DOCUMENT SECTION>
########################################
This represents the infinite automaton:

                                          | a
                                          v b
                                        S(1) ---------> [[T(0)]]
                                          | a ^
                                          v b | b
                                        S(2) ---------> T(1)
                                          | a ^
                                          v b | b
                                        S(3) ---------> T(2)
                                          | a ^
                                          v b | b
                                        ... ...

It's easy to show this is minimal. The only possible equivalent states here
are (apart from equality):

                                            S(n) = S(n'), 0 < n < n'
                                            T(n) = T(n'), 0 < n < n'

Let N be the smallest integer, n, such that either of the equivalences above
holds. If
                                                    S(N) = S(n'),
                          b T(N) + a S(N+1) = b T(n') + a S(n'+1),
and thus
                                                    T(N) = T(n').

                                                    T(N) = T(n')
                                            b T(N-1) = b T(n'-1).
                                                T(N-1) = T(n'-1),

which is impossible by assumption. This Automaton represents a special
case of what I call an Indexed Infinite Automaton (or, committing a major
abuse of terms, an Infinite Finite Automaton), and the grammar is an Index
Grammar of degree 1 and dimension 1. The automaton has the topology of a
1-ary tree.
########################################
[Entries from a dataset]
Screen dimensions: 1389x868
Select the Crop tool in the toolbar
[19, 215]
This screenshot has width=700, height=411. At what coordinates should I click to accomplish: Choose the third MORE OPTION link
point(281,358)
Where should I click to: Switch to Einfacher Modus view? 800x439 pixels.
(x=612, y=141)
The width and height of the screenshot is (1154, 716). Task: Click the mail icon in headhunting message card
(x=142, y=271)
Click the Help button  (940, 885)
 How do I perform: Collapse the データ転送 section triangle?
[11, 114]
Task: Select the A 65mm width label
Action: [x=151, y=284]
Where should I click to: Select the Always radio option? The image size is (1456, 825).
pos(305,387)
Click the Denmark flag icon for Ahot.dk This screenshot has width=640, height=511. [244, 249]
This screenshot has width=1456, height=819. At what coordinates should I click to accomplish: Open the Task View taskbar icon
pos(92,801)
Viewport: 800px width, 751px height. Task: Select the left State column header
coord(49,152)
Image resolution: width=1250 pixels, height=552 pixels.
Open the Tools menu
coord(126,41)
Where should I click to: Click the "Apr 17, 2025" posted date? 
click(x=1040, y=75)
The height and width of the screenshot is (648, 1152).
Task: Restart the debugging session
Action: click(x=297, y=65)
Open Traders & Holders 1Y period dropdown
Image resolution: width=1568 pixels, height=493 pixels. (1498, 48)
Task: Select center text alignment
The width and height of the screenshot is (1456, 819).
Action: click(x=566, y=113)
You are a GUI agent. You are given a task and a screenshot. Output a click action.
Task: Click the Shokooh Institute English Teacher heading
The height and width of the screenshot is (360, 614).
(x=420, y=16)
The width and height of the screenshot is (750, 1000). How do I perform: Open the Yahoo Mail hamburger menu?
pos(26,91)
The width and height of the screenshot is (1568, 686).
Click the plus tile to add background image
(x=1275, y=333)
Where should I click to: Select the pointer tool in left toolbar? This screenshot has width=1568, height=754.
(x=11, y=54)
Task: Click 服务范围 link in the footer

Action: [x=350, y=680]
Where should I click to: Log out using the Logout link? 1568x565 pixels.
########################################
WHAT TO DO>
1. In the infinite automaton text, what topology does the automaton have?
2. Continue the infinite automaton text from where it stops.

RESPONSES TO THE EXERCISE>
1. It has the topology of a 1-ary tree.

2.
      If you ever studied Quantum Theory, you should have experienced a
feeling of deja vu. It actually looks like we're talking about quantum
states, energy levels, and operators, and that resemblance you'll see is a
little bit more than a passing resemblance. The states S(0) and T(0) look
like ground states, the transition S(n) >= a S(n + 1) like the absorption
of a quantum of energy, and the transition T(n) >= b T(n - 1), the
emission of a quantum of energy.

      If you introduce some quantum notation (bras and kets) and apply a
similar set of formal properties to these operators, the result will be
that you've just come up with a way to represent solutions to recursive
systems of equations.

      As you'll see later on, the expression above will be represented by the
                                            <0| (<1| a)* (b |1>)* |0>

and thus, you can actually solve the equation S = 1 + a S b. The <n|'s
are Creation operators, and the |n>'s are Anhilliation operators. There
are Commutation and Orthogonality relations. For example, you can perform
the following manipulations:

                                            <0| (<1| a) (b |1>) |0>
                                        = <0| <1| |1> |0> a b
                                        = <0| |0> a b
                                        = a b

                                      <0| (<1| a) |0> = <0| <1| |0> a = <0| 0 a = 0

      To summarize development in one term: you now have a generalization of
Regular Expressions, known as Context Free Expressions...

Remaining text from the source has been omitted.